[Provided information — start]

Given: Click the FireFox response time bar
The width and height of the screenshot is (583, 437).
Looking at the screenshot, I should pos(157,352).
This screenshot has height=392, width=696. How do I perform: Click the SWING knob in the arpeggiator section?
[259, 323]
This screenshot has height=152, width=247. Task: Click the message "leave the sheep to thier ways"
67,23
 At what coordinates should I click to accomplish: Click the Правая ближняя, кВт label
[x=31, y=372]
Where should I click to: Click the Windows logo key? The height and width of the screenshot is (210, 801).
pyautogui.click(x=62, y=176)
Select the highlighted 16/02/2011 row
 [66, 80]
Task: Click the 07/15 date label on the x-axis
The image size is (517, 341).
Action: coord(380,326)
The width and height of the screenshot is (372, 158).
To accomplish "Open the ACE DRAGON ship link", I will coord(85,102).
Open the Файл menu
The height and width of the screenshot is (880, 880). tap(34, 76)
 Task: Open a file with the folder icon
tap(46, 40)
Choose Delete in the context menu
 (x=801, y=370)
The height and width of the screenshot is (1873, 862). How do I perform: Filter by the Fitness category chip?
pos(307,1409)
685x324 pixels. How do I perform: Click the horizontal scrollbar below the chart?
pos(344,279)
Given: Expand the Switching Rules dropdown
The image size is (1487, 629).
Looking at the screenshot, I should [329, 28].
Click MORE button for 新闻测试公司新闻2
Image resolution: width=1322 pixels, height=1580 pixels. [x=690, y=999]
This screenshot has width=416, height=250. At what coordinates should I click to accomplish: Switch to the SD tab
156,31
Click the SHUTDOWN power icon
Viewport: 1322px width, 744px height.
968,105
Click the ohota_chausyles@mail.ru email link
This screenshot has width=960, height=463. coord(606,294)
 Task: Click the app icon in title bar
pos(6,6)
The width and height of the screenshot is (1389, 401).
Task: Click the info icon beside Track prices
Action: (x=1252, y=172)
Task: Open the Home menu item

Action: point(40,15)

[Provided information — finish]

**Work instructions:** Every line that contains the string "Given" should be copied from the entries.

**Response:**
Given: Click the FireFox response time bar
Given: Expand the Switching Rules dropdown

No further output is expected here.